There was objection from the Broward Sheriff’s Office on providing the jury with the gun, for ‘security reasons,’ but just before day two of deliberations began on Thursday, it was decided the gun would be shown without the firing pen. 

The gun, which Cruz purchased legally in 2017, was previously shown to the jury during witness testimony back in July. 

Broward sheriff’s Sgt. Gloria Crespo previously testified that Cruz, then 19, had five gun magazines remaining in the vest, containing 160 total bullets. He had fired more than 100 shots as he stalked the three-story building for seven minutes, firing down hallways and into classrooms.

The jurors also were shown photos Crespo took of the bodies of five students and a teacher who died on the third-floor, all with multiple wounds from being shot at close range.

Jurors deliberated for about six hours Wednesday, including asking to have read back to them the prosecution’s cross-examination of a defense psychologist who says Cruz suffers from fetal alcohol spectrum disorder.

At the end of the day, they requested to once again view the AR-15. 

Broward Circuit Judge Elizabeth Scherer said Broward Sheriff’s Office deputies told her they couldn’t provide it to the jury for ‘security reasons,’ so this was ‘above’ her ‘pay grade,’ and she was going to stay on her lane.

Lead prosecutor Michael Satz objected, saying he had seen this done in many previous cases, even calling the situation ‘ridiculous’ and ‘preposterous.’ 

It was decided early Thursday that the jury would be shown the weapon without the firing pen. 

Cruz’s massacre is the deadliest mass shooting that has ever gone to trial in the U.S. Nine other people in the U.S. who fatally shot at least 17 people died during or immediately after their attacks by suicide or police gunfire.

The jurors are being sequestered during their deliberations, which could take hours or days.

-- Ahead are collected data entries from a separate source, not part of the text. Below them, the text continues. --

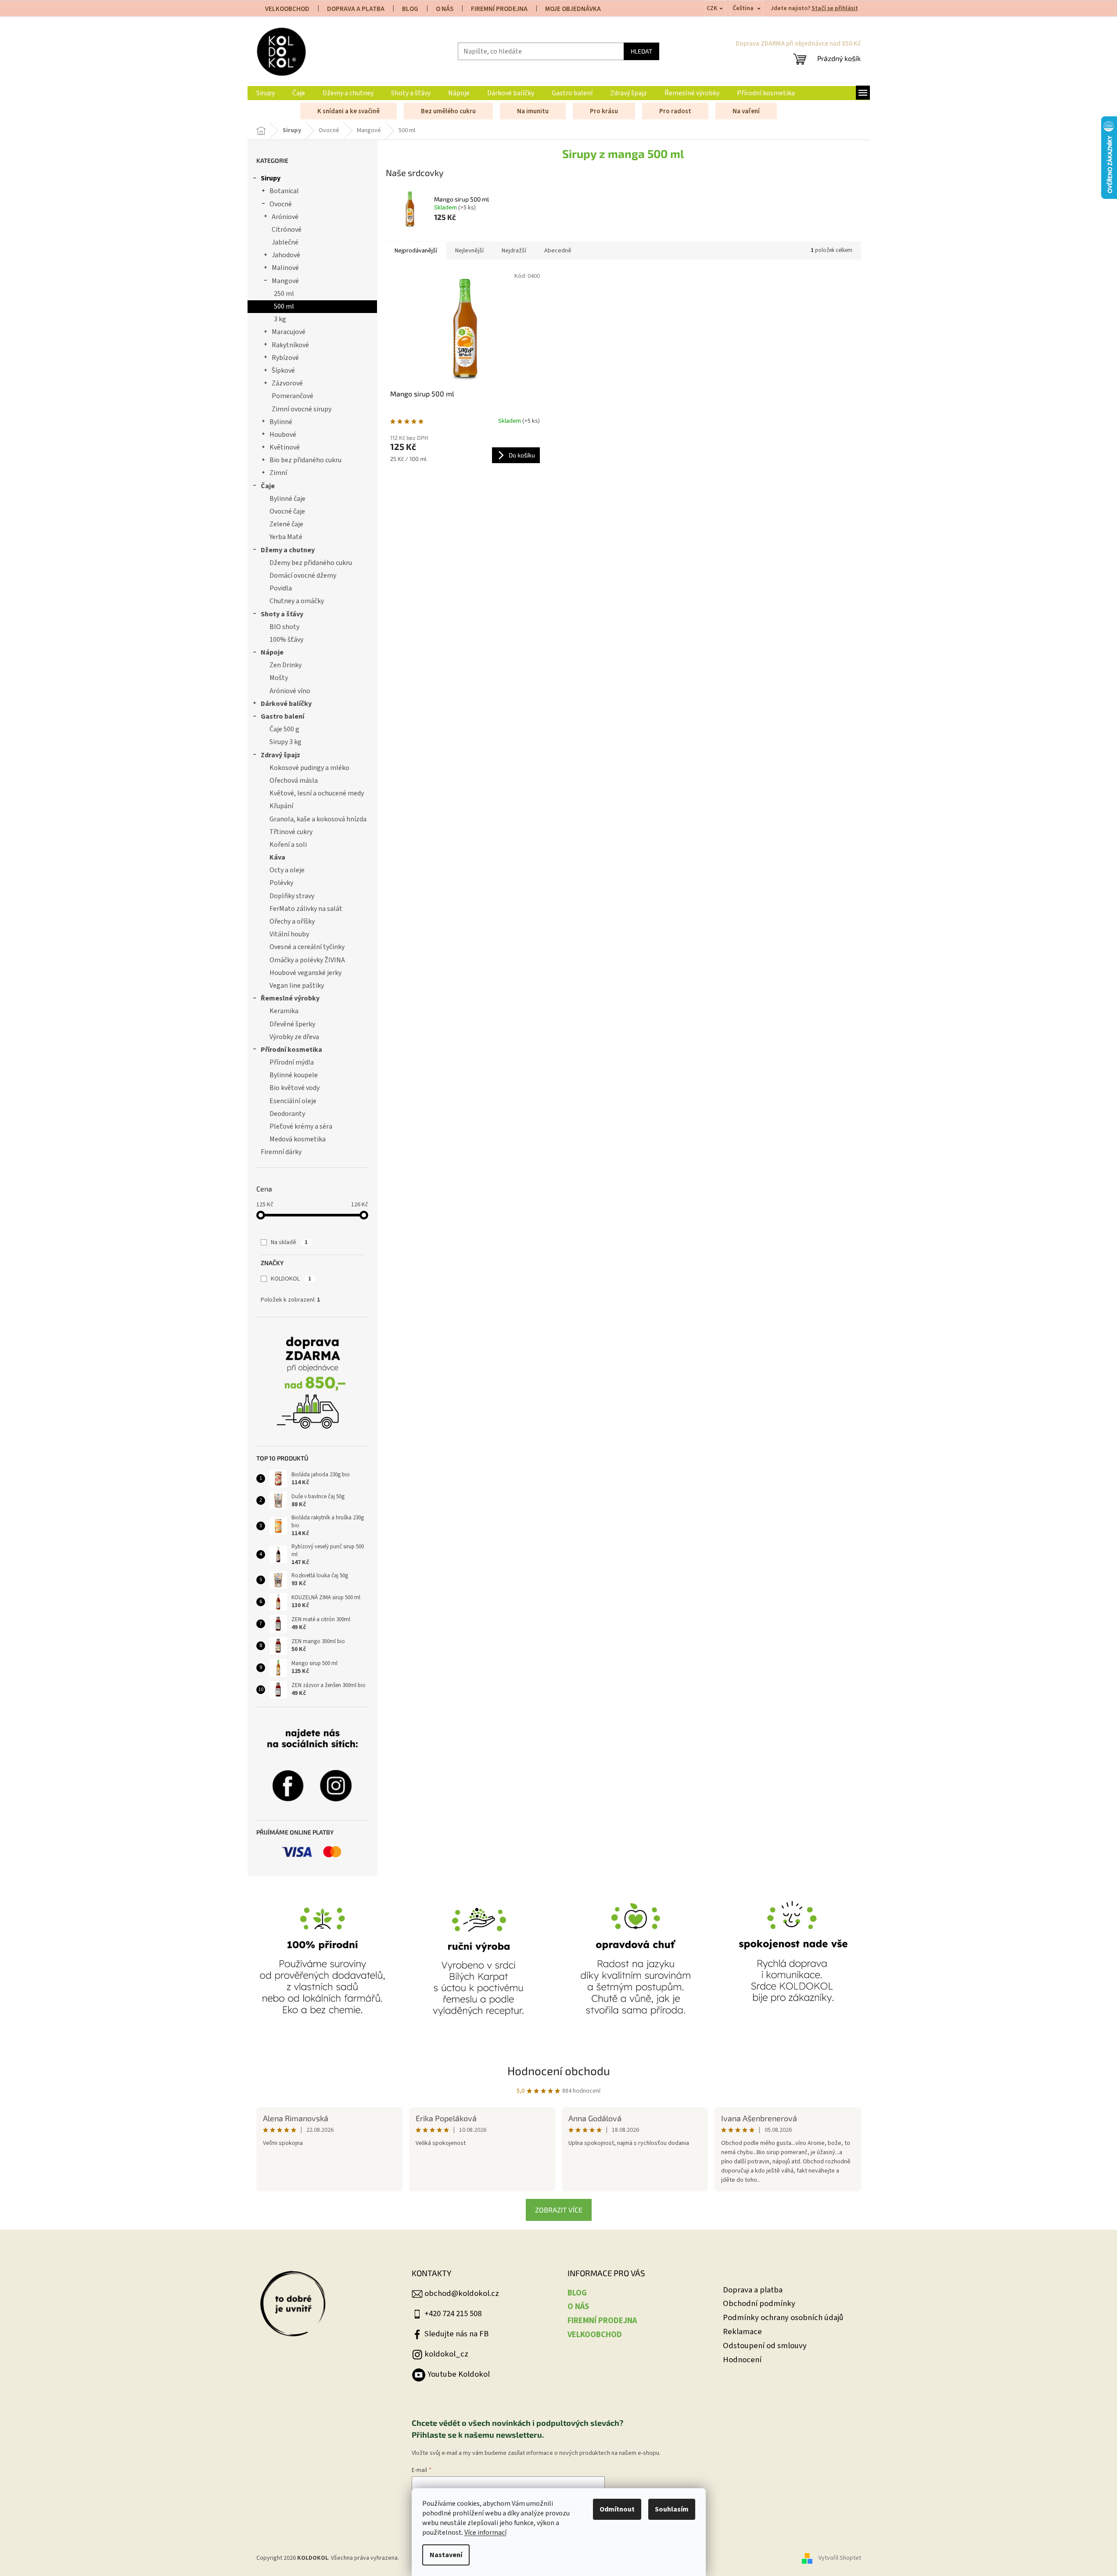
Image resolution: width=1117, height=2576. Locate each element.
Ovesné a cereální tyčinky (307, 947)
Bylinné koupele (293, 1075)
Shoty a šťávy (282, 614)
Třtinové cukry (290, 832)
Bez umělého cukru (448, 111)
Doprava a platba (753, 2290)
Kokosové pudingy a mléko (309, 768)
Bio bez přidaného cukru (305, 460)
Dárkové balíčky (286, 704)
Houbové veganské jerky (305, 973)
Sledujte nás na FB (456, 2333)
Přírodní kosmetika (291, 1049)
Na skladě (289, 1242)
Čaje (268, 486)
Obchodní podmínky (759, 2303)
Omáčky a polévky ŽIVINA (307, 960)
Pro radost (675, 111)
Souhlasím (672, 2509)
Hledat (641, 51)
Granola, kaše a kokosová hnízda (317, 819)
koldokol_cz (446, 2354)
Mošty (278, 678)
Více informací (485, 2532)
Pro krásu (604, 111)
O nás (444, 9)
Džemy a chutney (288, 550)
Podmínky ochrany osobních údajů (783, 2317)
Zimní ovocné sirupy (301, 409)
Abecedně (557, 250)
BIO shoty (284, 627)
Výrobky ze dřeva (294, 1037)
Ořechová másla (293, 780)
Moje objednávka (573, 9)
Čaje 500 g (284, 729)
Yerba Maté (285, 537)
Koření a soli (288, 844)
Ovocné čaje (287, 511)
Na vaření (746, 111)
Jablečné (285, 242)
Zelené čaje (286, 524)
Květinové (284, 447)
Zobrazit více (558, 2209)
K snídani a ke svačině (348, 111)
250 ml (284, 294)
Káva (277, 857)
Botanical (284, 191)
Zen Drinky (285, 665)
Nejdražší (514, 250)
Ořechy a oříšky (292, 921)
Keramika (283, 1011)
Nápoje (272, 652)
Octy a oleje (287, 870)
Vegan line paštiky (296, 985)
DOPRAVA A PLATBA (355, 9)
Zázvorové (287, 383)
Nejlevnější (469, 250)
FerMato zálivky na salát (305, 909)
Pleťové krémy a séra (300, 1126)
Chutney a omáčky (296, 601)
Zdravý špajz (280, 755)
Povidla (280, 588)
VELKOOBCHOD (287, 9)
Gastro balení (282, 716)
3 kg (280, 319)
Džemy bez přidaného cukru (310, 563)
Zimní (278, 473)
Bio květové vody (294, 1088)
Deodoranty (287, 1114)
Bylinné (280, 422)
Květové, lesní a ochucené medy (316, 793)
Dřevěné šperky (292, 1024)
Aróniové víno (289, 691)
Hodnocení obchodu (558, 2070)
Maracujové (288, 332)
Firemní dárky (281, 1152)
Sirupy (270, 178)
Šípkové (283, 370)
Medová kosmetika (297, 1139)
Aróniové (285, 217)
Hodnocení (742, 2359)
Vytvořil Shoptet (840, 2558)
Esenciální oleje (292, 1101)
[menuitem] (266, 93)
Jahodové (286, 255)
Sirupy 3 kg (285, 742)
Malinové (285, 268)
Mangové (285, 281)
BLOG (410, 9)
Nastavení (446, 2555)
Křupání (281, 806)
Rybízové (285, 358)
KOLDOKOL (291, 1278)
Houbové (282, 434)
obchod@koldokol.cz (461, 2293)
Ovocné (280, 204)
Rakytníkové (290, 345)
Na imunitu (533, 111)
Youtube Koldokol (458, 2374)
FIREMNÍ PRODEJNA (499, 9)
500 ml (284, 306)
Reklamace (742, 2331)
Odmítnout (617, 2509)
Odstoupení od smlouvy (765, 2345)
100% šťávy (286, 639)
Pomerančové (292, 396)
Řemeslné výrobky (290, 998)
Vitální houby (289, 934)
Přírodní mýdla (291, 1062)
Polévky (281, 883)
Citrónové (287, 229)
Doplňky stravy (291, 896)
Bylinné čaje (287, 499)
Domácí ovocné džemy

They have been told to pack for at least two nights.

Back in July during witness testimony, Assistant State Attorney Mike Satz showed the jury and the court the AR-15, which was purchased legally in 2017, that was used in the tragic massacre

Surveillance video shows Cruz inside the school in 2018. Jurors retraced Cruz’s path on as he methodically moved from floor to floor, firing down hallways and into classrooms

Closing arguments from both sides concluded earlier this week with the prosecution – which is calling for the death penalty – portraying Cruz as a calculating and brutal murderer. Meanwhile, Cruz’s defense attorney pleaded for mercy and the only other option – life in prison.

Cruz, by his own admission, said he began thinking about committing a school shooting while in middle school, about five years before he carried out the Valentine’s Day tragedy. He said he picked Valentine’s Day to make sure it would never be celebrated at the school again.

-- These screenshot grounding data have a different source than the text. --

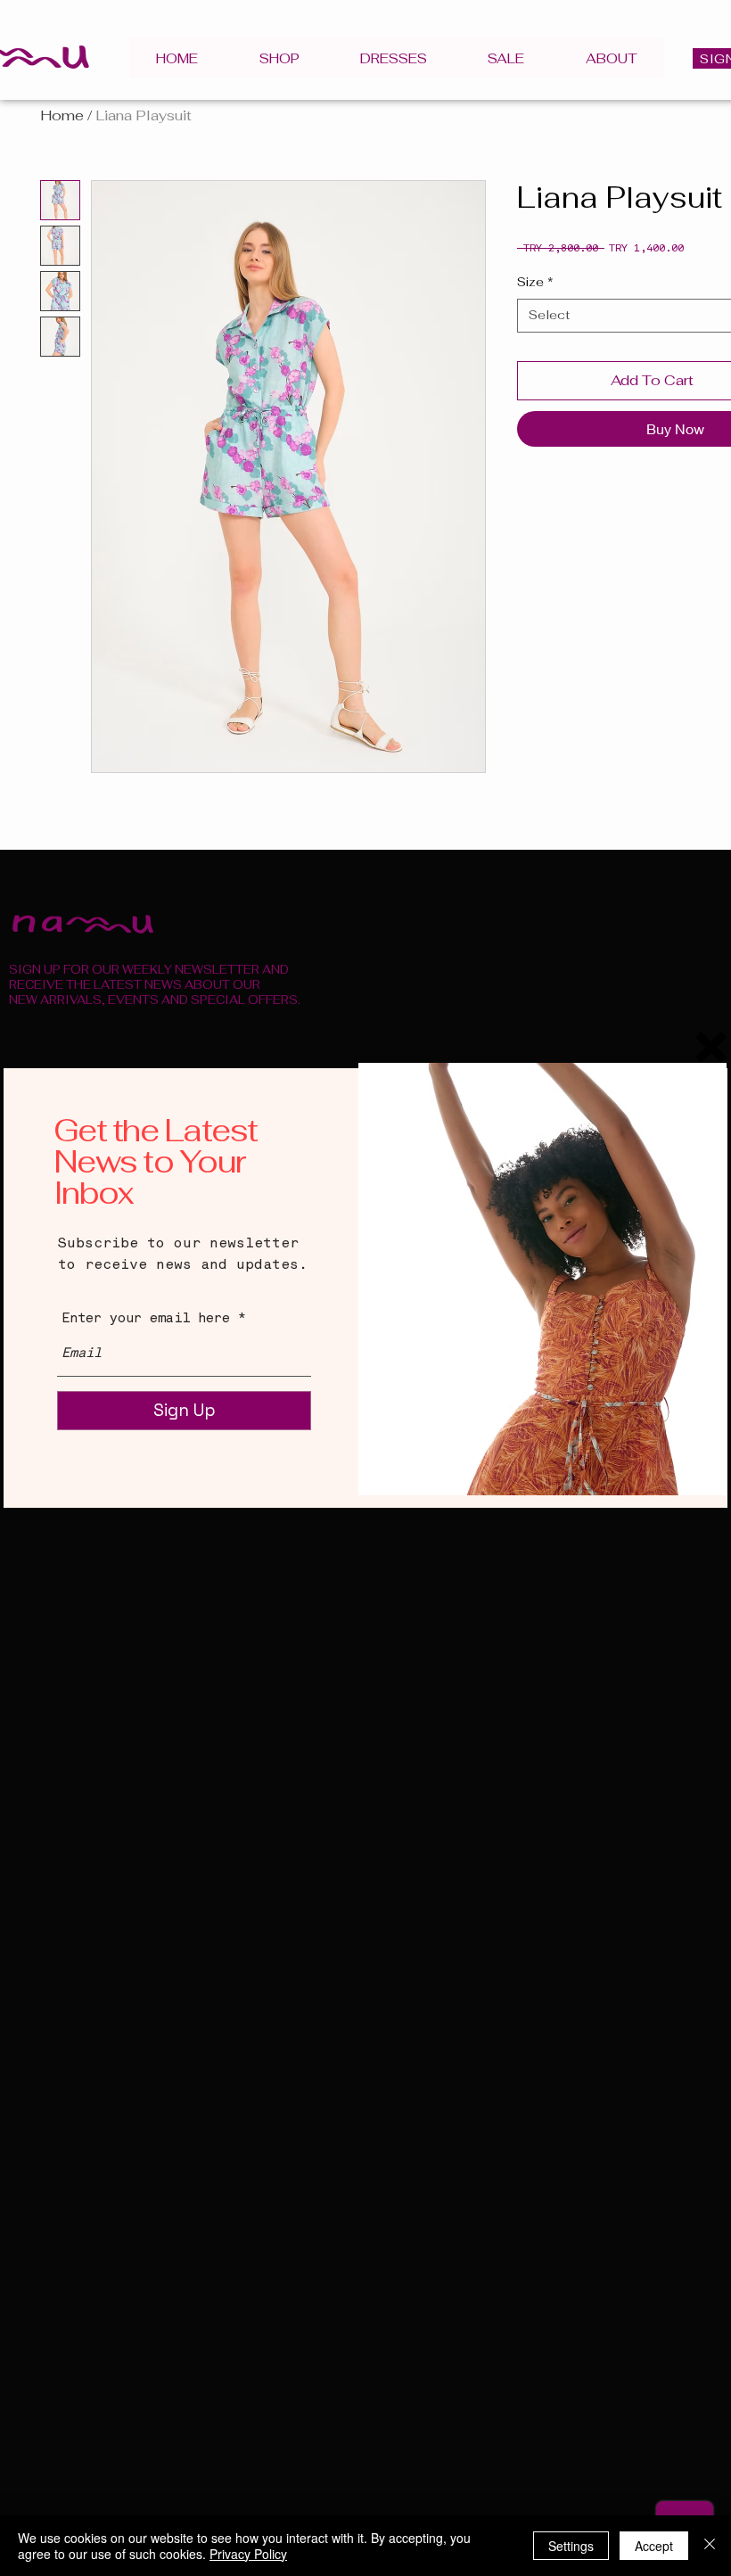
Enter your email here (146, 1319)
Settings (571, 2546)
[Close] (709, 2546)
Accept (654, 2546)
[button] (711, 1047)
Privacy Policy (248, 2554)
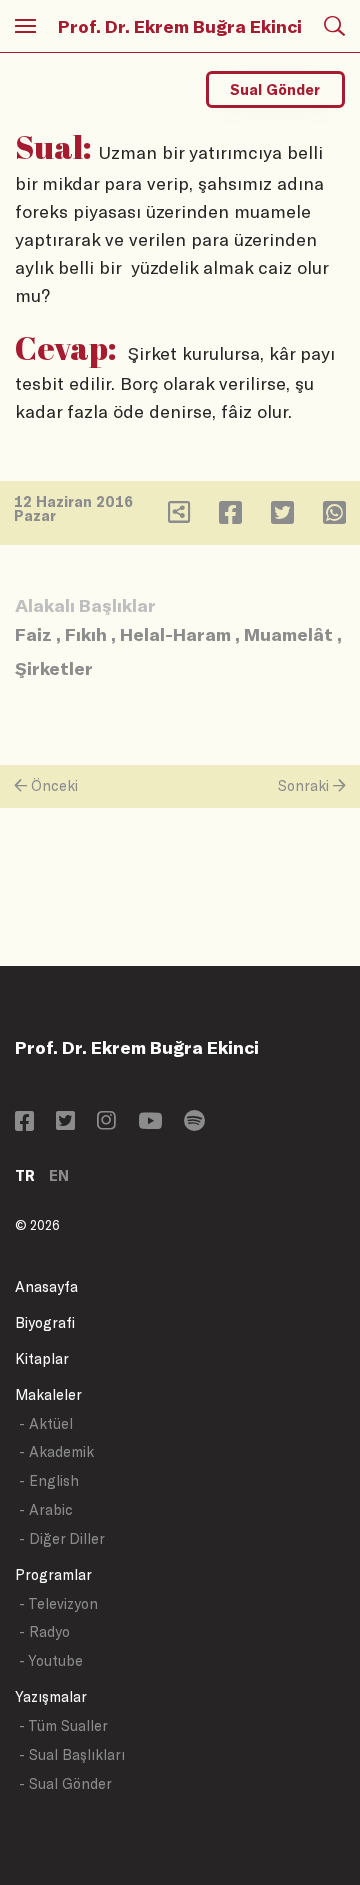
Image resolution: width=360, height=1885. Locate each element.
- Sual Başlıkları (72, 1754)
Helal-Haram (175, 634)
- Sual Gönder (65, 1783)
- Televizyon (58, 1603)
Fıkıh (86, 634)
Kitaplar (42, 1358)
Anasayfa (46, 1286)
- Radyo (44, 1631)
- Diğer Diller (62, 1538)
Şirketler (54, 668)
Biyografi (45, 1322)
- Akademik (56, 1451)
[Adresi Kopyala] (179, 516)
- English (49, 1480)
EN (59, 1175)
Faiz (33, 634)
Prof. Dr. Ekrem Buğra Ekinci (180, 26)
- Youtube (51, 1660)
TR (25, 1175)
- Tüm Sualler (63, 1725)
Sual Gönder (275, 89)
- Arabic (46, 1509)
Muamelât (288, 634)
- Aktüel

Almost exactly a year before the rampage, he purchased his AR-15-style semi-automatic rifle and his planning became serious about seven months in advance as he researched previous mass shooters, saying he tried to learn from their experience.

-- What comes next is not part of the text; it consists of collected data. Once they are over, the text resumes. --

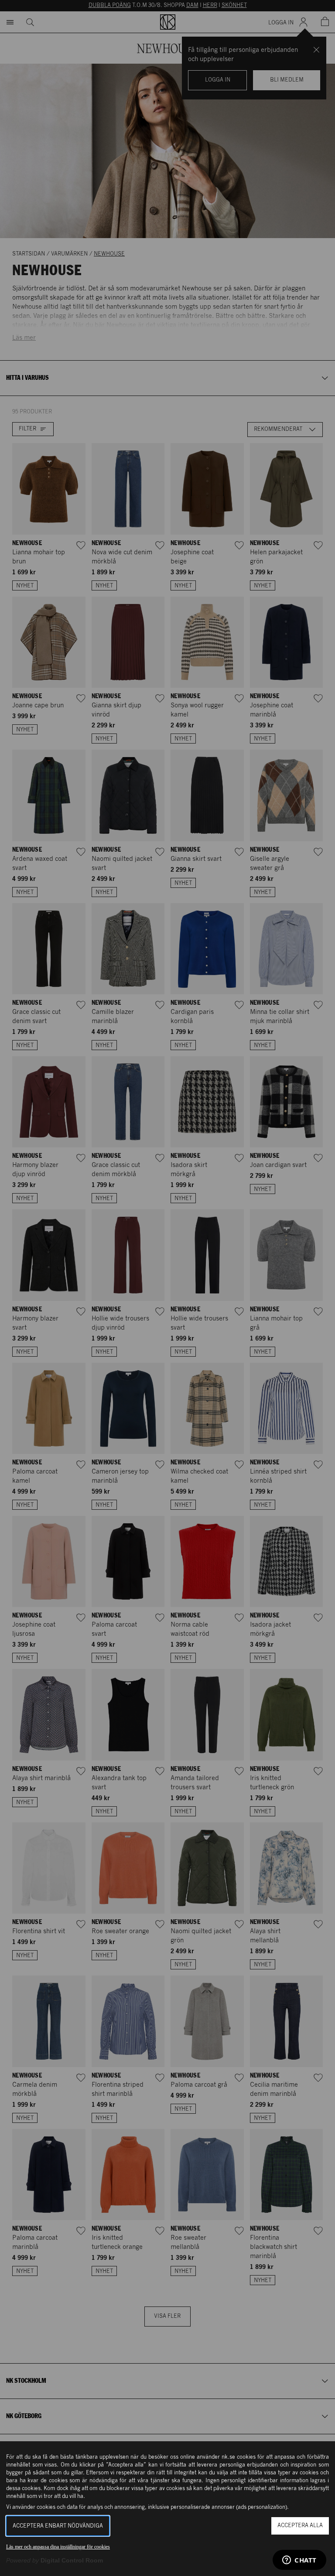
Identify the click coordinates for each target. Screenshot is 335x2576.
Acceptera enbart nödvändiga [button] (58, 2526)
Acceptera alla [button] (300, 2525)
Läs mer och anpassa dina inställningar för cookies (58, 2547)
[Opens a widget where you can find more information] (299, 2561)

During closing arguments on Tuesday, attorneys for both sides wrapped up three months of testimony in one last push for either a death sentence or life in prison.

The prosecution and defense that his 2018 attack that killed 17 people was horrible, but disagreed in their closing arguments on whether it was an act of evil worthy of execution or one of a broken person who should be imprisoned for life.

People are brought out of the Marjory Stoneman Douglas High School after the shooting

Lead prosecutor Mike Satz and his defense counterpart, Melisa McNeill, painted for the 12 jurors competing pictures of what drove Cruz’s attack at Parkland’s Marjory Stoneman Douglas High School on Valentine’s Day 2018.’

Under Florida law, a jury must be unanimous in its decision to recommend that a judge sentence Cruz to be executed.

The penalty trial began in July and has included testimony from survivors of the shooting as well as cell phone videos in which terrified students cried for help or spoke in hushed whispers as they hid.

The defense called witnesses who testified about Cruz’s mental health disorders resulting from his biological mother’s substance abuse during pregnancy.